Luego está la digitalización judicial, asombroso señuelo que, bajo el siempre estimulante amparo de la modernización -palabra de la que vengo oyendo hablar en mis veintiséis años de juez sin que nada haya sido modernizado gran cosa- es como aquellos espejuelos y bolitas de colores con que se engatusaba a los indígenas prestos a la colonización, que es como nos sentimos algunos jueces -bastantes, podría decirse-, sobre todo porque esa digitalización, que no es mala idea, vuelve a situar al Ministerio de Justicia en el centro del damero, en un lugar protagonista que jamás ha de ocupar para no hacer peligrar, justamente, la división de poderes. El Ejecutivo no debería gozar de esos cinco minutos de gloria que Andy Warhol prometió a todo el mundo.

La digitalización es buena pero, aunque funcione bien y se instaure con éxito -lo que deseo con fervor pero auguro que tardará en lograrse- crea una asfixiante dependencia del Ministerio y de una legión de burócratas que, mientras se encuentran absorbidos por este designio de modernizarnos, desatienden otros muchos frentes, abandonados acaso por los estragos de la crisis: así, es cada día más difícil conseguir bolígrafos y material de oficina en las sedes judiciales.

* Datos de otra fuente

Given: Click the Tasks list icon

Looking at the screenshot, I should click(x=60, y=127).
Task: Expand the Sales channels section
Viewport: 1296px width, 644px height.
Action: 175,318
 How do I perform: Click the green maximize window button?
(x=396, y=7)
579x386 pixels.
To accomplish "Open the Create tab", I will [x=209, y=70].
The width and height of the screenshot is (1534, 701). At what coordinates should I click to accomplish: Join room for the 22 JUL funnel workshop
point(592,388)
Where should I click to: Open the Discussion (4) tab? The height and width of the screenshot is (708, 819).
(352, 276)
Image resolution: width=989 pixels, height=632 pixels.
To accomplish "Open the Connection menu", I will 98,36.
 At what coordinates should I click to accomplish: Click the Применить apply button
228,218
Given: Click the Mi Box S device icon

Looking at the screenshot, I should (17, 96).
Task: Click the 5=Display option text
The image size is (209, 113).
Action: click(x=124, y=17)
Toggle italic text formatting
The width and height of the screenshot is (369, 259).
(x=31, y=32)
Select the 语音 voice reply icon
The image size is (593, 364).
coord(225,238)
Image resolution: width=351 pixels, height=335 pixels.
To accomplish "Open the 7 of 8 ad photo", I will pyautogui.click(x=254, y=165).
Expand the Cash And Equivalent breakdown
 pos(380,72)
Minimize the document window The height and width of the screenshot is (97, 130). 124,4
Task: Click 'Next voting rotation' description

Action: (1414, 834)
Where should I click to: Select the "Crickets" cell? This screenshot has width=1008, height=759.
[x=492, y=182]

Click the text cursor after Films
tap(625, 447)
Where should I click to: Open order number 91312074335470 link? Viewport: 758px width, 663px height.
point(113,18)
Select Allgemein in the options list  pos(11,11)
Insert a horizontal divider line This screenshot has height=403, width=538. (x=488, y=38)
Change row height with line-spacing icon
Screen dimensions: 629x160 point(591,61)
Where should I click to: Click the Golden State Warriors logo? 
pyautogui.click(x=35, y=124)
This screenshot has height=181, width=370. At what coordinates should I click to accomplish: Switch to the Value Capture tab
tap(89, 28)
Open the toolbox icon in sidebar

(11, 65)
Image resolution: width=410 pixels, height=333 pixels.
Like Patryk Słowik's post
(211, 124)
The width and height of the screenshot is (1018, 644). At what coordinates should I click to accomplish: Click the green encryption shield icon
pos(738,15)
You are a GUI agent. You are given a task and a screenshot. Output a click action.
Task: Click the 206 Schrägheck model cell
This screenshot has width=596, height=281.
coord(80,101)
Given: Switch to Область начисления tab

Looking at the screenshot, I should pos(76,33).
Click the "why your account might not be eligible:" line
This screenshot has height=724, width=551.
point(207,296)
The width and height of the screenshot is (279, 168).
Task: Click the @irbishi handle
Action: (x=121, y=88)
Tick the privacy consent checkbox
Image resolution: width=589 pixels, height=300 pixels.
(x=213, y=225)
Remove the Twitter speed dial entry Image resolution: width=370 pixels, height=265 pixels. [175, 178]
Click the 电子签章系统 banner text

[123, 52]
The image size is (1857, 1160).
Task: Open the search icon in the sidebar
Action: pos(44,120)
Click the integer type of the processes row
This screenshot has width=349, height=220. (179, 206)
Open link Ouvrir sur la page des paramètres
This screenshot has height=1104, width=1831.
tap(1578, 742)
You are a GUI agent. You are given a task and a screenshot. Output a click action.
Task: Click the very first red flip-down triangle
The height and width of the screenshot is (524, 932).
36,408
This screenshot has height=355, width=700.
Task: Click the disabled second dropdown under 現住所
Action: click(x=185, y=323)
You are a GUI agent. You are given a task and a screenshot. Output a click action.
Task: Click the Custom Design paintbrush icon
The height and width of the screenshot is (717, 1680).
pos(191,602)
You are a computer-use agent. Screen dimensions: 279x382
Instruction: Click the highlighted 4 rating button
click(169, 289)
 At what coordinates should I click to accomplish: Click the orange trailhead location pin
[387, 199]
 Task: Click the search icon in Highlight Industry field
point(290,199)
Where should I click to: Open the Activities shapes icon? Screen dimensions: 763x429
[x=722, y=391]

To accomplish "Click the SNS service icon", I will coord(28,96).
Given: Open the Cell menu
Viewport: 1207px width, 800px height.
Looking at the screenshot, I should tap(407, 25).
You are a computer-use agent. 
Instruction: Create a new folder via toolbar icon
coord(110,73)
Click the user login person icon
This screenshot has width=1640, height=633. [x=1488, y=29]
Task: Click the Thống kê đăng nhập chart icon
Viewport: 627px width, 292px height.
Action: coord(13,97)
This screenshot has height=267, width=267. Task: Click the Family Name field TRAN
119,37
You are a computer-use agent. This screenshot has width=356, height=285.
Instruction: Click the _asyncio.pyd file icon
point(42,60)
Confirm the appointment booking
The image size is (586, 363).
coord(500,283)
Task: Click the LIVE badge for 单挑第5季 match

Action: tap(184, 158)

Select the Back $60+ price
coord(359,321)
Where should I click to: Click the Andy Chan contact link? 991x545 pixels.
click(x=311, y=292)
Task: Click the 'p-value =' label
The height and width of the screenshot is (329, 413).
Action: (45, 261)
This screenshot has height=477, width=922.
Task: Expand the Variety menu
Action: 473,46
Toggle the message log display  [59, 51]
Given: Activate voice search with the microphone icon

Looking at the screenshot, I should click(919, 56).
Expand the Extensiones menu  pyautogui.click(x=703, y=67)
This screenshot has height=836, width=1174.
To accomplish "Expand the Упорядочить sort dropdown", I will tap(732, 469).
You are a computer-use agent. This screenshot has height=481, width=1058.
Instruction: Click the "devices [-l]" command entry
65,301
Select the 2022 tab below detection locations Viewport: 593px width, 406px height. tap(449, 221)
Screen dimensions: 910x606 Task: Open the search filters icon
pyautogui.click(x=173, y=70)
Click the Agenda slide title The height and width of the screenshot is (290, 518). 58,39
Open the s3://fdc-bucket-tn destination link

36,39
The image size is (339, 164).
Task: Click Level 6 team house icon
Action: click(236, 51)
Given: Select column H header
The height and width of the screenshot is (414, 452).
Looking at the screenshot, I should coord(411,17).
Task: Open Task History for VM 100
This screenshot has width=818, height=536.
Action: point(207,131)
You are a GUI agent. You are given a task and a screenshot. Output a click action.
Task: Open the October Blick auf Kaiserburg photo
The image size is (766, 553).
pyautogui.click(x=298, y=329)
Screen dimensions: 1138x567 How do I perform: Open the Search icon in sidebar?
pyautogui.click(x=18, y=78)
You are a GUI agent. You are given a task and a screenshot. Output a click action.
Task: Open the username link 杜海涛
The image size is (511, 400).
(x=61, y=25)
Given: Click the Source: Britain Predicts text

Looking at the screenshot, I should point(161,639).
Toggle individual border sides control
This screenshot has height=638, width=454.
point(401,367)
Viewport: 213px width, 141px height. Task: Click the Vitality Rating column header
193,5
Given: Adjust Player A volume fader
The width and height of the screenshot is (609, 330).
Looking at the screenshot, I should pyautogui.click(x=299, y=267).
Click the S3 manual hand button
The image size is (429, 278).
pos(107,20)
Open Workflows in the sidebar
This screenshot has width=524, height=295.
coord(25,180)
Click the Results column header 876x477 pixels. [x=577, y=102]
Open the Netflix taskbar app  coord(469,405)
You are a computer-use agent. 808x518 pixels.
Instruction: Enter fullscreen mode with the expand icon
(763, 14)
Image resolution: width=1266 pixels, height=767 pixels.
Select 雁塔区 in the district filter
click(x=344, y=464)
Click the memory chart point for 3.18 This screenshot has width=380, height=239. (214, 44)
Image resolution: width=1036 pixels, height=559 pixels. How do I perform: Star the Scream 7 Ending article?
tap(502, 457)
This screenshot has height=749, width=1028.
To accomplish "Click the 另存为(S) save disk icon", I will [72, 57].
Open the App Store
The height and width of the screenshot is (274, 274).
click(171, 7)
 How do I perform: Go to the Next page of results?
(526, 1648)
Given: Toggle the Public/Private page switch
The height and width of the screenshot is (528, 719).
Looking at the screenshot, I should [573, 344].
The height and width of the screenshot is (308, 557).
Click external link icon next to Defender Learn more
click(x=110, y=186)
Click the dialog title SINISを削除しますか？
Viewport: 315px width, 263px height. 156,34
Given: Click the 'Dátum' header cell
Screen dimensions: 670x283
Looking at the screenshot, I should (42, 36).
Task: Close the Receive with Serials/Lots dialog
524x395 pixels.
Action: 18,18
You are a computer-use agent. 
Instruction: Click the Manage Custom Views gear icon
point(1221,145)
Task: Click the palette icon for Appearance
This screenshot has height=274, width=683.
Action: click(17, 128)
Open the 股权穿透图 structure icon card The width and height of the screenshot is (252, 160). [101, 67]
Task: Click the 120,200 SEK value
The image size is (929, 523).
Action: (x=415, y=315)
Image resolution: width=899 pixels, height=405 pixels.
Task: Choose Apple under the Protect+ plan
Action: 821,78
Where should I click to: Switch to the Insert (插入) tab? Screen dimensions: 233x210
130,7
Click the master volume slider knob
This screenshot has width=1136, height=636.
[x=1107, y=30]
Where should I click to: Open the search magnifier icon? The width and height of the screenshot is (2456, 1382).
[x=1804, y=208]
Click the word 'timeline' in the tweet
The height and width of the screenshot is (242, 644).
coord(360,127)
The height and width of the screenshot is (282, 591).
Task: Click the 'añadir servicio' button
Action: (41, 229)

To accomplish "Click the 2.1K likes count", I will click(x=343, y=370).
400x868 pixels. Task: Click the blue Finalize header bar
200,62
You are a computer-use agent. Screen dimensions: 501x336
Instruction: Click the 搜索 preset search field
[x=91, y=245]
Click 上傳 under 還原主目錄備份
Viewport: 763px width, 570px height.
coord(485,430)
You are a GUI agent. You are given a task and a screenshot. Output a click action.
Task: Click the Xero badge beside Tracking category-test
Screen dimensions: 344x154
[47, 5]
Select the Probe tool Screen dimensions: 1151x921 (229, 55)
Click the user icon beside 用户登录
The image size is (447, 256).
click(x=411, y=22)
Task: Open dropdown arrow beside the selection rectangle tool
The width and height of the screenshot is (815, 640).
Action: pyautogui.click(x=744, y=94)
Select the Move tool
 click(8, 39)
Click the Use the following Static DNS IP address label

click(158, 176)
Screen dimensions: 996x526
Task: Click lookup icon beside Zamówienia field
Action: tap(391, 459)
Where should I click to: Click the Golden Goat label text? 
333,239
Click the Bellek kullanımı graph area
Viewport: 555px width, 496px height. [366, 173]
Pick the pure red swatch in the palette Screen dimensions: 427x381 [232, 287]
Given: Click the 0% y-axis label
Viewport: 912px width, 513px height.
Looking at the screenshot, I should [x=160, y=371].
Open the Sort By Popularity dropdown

Valga también, aunque no por su relieve público, sino por su notable valor como ejemplo, las arduas y tempestuosas negociaciones con el Ministerio para lograr la fijación y abono de una retribución complementaria asociada a la idea de la productividad.

Al margen del desconcierto que causa vincular la nómina de los jueces con la actividad ponedora de sentencias -cual si en granja avícola estuviéramos- y de la desolación con que ese magro maná compensatorio será repartido, una vez privado de una norma reglamentaria estable, sustituida año a año por la negociación fenicia o de mercado persa, lo que crea perplejidad no es la existencia de esa remuneración y sus peculiares criterios, sino que sea el Ministerio, como patrón, como padrecito, quien tenga en sus manos abrir o cerrar el grifo del dinero, según sople el viento, para conducirse con munificencia y largueza -las menos veces- o con la cicatería de un Shylock.

No se oculta que este nuevo orden de relaciones altera la posición de cada quien en el contexto constitucional y, tristemente, con sacrificio de la separación de poderes, cuya bandera se arría tan a menudo, de un modo tan indisimulado, que ya cansa, ante la obsecuencia poco beligerante de las asociaciones judiciales, que fungen en la práctica como sociedades de socorros mutuos para promover a sus afiliados, pero forman parte de ese juego como indispensables colaboradores. En otras palabras, que escandaliza que no se escandalicen.

Y todo ello, también, ante la pasividad próxima a la inexistencia del Consejo General del Poder Judicial que, como la orquesta del Titanic, se ocupa de las cosas importantes en el momento adecuado, como decidir si toca un foxtrot o un vals como banda sonora del hundimiento.